Graphic by Mia Gilje

Grievances of a daughter of immigrants: To our future children

By Ashita Karim, April 2 2025—

The desire of perfection is all too familiar to the child of immigrants. The immigrant household is one where love is shown through regimental rules, physical discipline, and towering expectations — all the results of a culture that treats success, image, and knowledge as a holy grail to life. 

In many ways I am grateful. Afterall, my culture teaches many things. It teaches an incomparable respect to elders, the importance of community, and the value of books and knowledge. 

It also teaches that women are valuable only for their ability to cook and clean, that men are worth no more than their ability to provide, and that a person’s beauty is rooted in the fairness of their skin.

This upbringing brought me many joys. It has also brought many pains.

The internal battle between Western and minority values is imminent. The two cultures pull apart the delicate moral compass all humans have, each forcing its hand to point North. 

On the external level, I think many of us know the importance of relinquishing sexist, colourist, and other discriminatory practices, and yet, their existence persists. The unfortunate reality is that there is an expected backlash from the cultural community. It threatens the sense of belonging and identity many of us have with the immigrant diaspora. Criticisms of being ‘white-washed’ or becoming ‘too Canadian’ are almost always the first line of fire from those still trapped in the discriminatory socio-cultural practices — words no person of colour wishes to hear.

On the internal level, there is the fear that by letting go of some, albeit immoral, things, it opens the door to let go of all things. With culture being very dear, losing it is an unaffordable casualty.

Yet, this conflict goes beyond the internal war. It goes beyond our generation. 
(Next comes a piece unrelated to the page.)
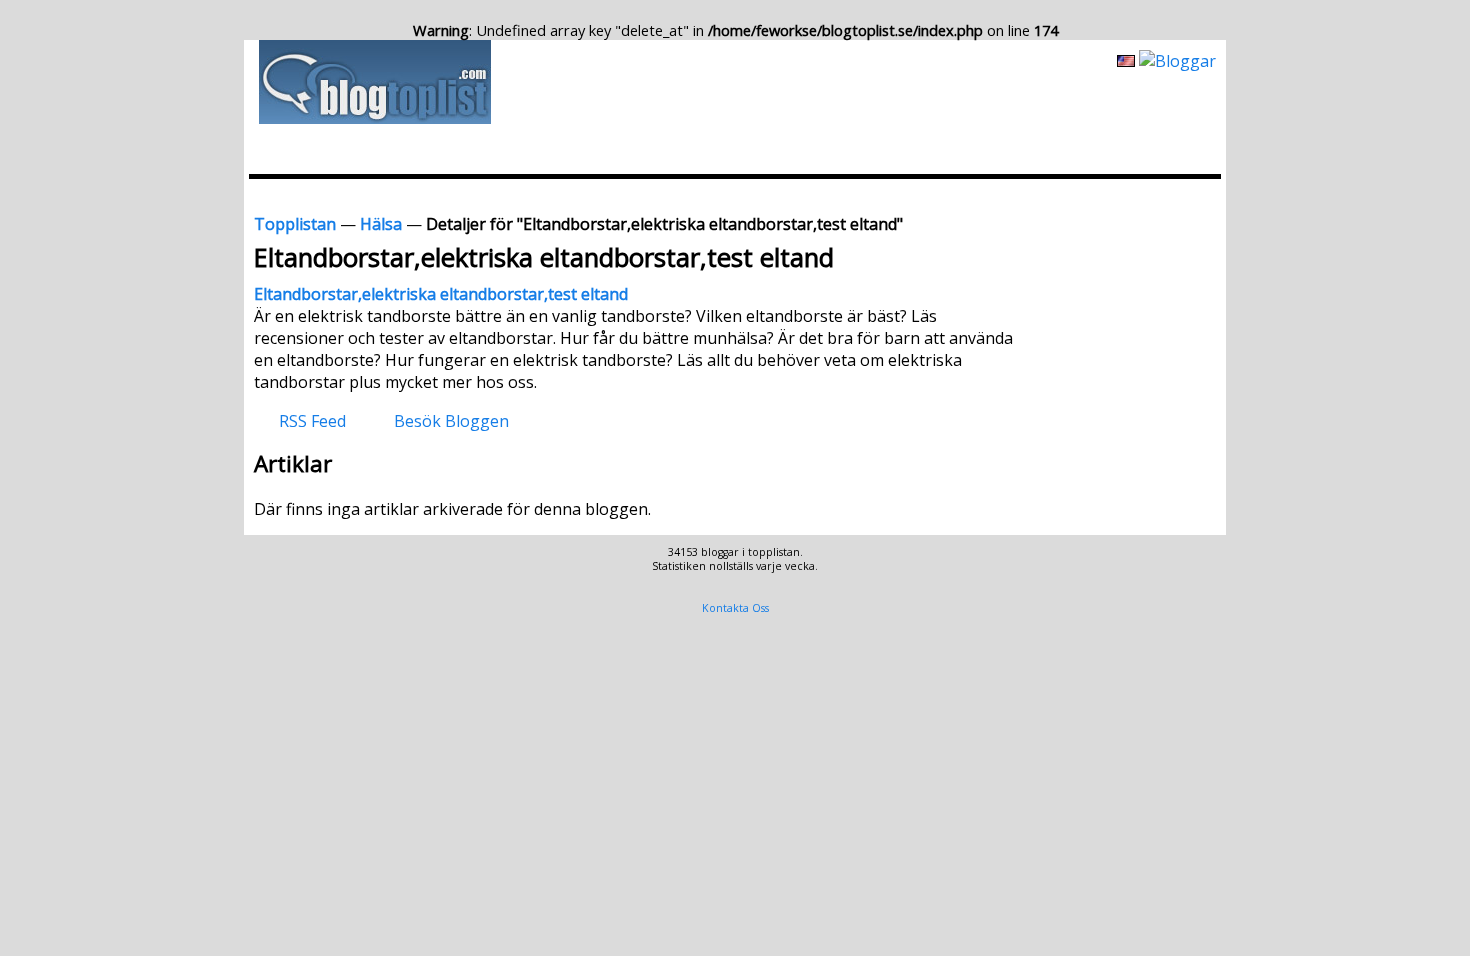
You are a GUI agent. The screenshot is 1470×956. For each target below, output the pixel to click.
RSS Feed (312, 420)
Already, I cannot read or write Bengali. I am illiterate in my mother tongue. I am illiterate in the language of my soul and all those who’ve come before me. A system of writing I will never know, an art whose lineage ends with me. It is spoken and heard only in the confines of my home, a part of me dissipated every morning as I exit my door. 

I wonder how my children will learn the parts of me I myself tuck away every morning? How will they know a language I cannot even write? How will they know themselves without knowing where we come from?

My daughter will not know what it means to be slapped, beaten, degraded for the dark colour of her skin. She will not know the grievances that I knew and yet, she will not know the beauty of the red sun rising above the hill tracts of the East, or of poets crying of my country’s rivers. My country — will she ever call it hers too?

I fear for the next generation of the immigrant diaspora. I fear for the generational curses I may carry as a mother, and even more, I fear failing to give my children the culture that has been given to me.

My children, our children, inevitably will live on the hinge of our erasure and reconciliation. The erasure of generational trauma in immigrant diasporas is a tumultuous journey that beckons great self introspection and strength — a task not easily met when much of that trauma is intertwined with cultural practices. Culture makes us who we are, and separating generational trauma from cultural practices is a daunting task that requires careful reconciliation and forgiveness. It is something we owe our future children — an identity they can wear without shame or fear, without the beatings, pressure, or abuse. 

Our children deserve to know the intricacies of our extensive literature and the iridescence of our diverse landscapes. Their future depends on our ability to reconcile our grievances – our ability as a community to acknowledge and discover the parts of our upbringing we cannot pass forward and the parts that we can. 

To our future children: let us give them a place to call home. 

This article is a part of our Voices section and does not necessarily reflect the views of the Gauntlet editorial board.